In the afternoon I returned to our guesthouse and then spent the day shopping with my friend before heading the posh Galle Face hotel for drinks.  It was an absolutely lovely setting.  Dim candlelight was spread across tables that sat right on the edge of the water with waves crashing down.  Many a gin and tonic was had along with wine for a crowd of about 30.  There even appeared to be some random people who somehow joined us and didn't even know my friend, but had somehow made their way to our table.  I somehow became surrounded by a group of people who had all previously worked in Afghanistan--all about the same time as me.  It seems at the moment I'm surrounded by a load of people with experiences in Afghanistan, Sudan and the DRC-it's an interesting bunch to say the least.  I also met a Brit who apparently had been rejected by MI6.  Or at least he told me he had been.  Most likely it was a pick up line, but I entertained the notion and let him chat me up for a while.  Whether true or not, he definitely had some good stories to share about it.

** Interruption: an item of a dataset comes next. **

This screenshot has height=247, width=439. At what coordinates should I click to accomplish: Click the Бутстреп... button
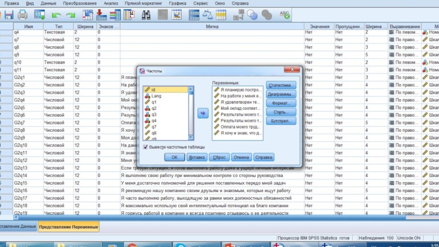[x=281, y=120]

  At about 3am I returned to my guesthouse.  I had been told that our guard had improved dramatically since the last time I had to climb the 3 meter wall with the help of being put on the shoulders of a stoned tuk tuk driver.  Unfortunately I had a bit of an altercation with my tuk tuk driver this time as he tried to charge me a ridiculous amount of money.  I suppose it was the drinking and my past experiences fighting with Arab taxi men as I immediately yelled something at him Arabic and he responded by saying nasty in Sinhalese before driving off into the empty street.  Sometimes things are best left to be lost in translation.

The next 1.5 hours were spent attempting to yet again try to get in the gate.  I called the guard and at first it rang, but then he switched his phone off.   Unlike the last time I had to hop the gate, I was alone and in a skirt and heels which resulted in many a man driving by-turning around and driving by again.  Apparently I appeared to be a hooker of some sort.  Unfortunately for these men I immediately approached them not to tell them how much I charged, but instead to tell them I had been locked out.  There were four men who did this-one even called the police, but they never did come.  I kept banging on the gate yelling, Hello Mr. Security Guard!" But nothing. 

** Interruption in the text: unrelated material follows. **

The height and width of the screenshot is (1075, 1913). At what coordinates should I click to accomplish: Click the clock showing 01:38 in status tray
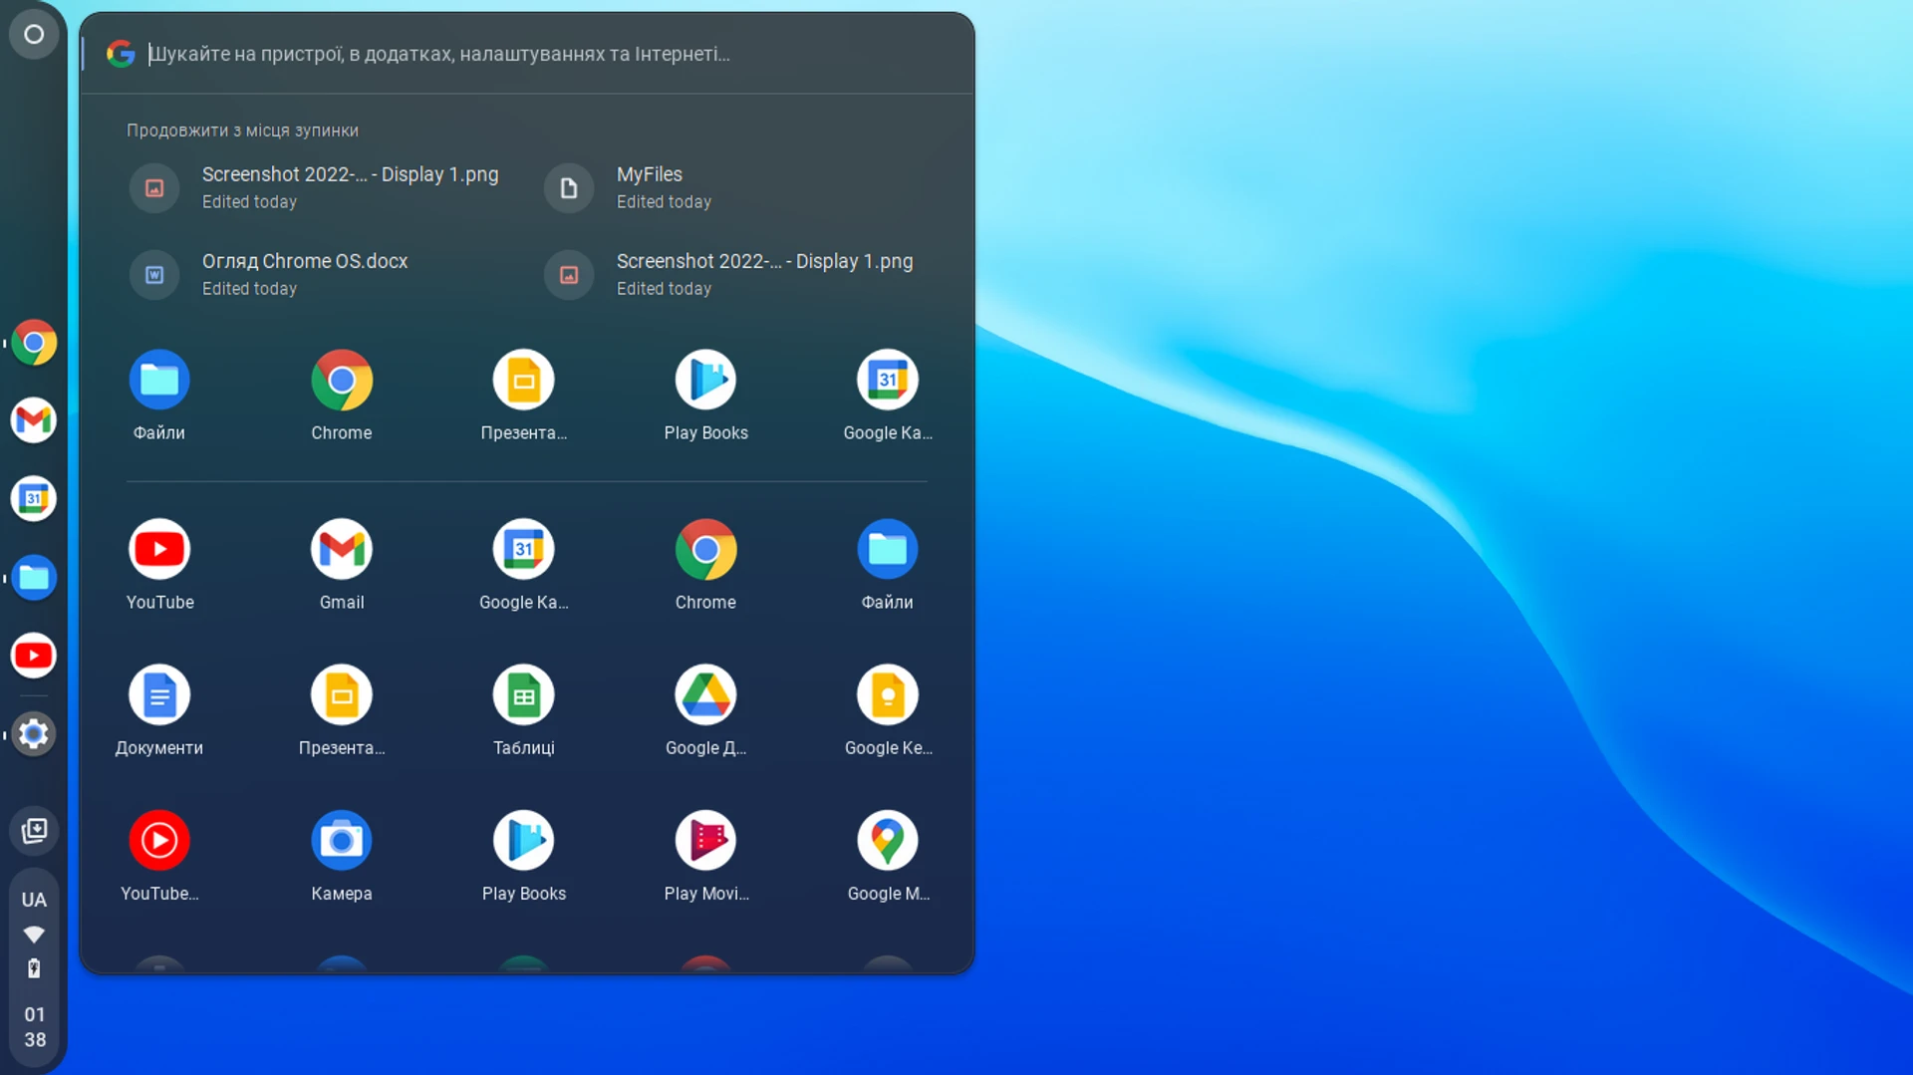point(34,1026)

I was being attacked by mosquitos, I was tired, kind of drunk and actually considered taking a nap on the pavement when a truck drove up, then turned around and came back stopping where I was standing.  Again, he thought I was a hooker, however this guy proved useful.  I explained my situation and asked him if he had a ladder or something I could use to climb the gate.  He told me that he did have one in his house.  I asked him if he wouldn't mind getting it and he agreed saying he'd return in 10 minutes.  I only half believed he would do this and sat down on the sidewalk with a sense of defeat.  Just as I was beginning to think that my yelling at the tuk tuk driver was some kind of karmic retribution, the truck driver returned with a proper ladder.  He extended it out, helped me climb it then he did the same to help me down on the other side.  He then climbed back over the wall and packed up the ladder.  I asked him how I could thank him--with the tuk tuk driver I had offered him money, but he had refused. This guy asked me for my phone number and told me to stop by the Bay Leaf restaurant where he worked. And then he drove off.

And once again I'm reminded of the kindness of strangers, even if it means breaking into one's home.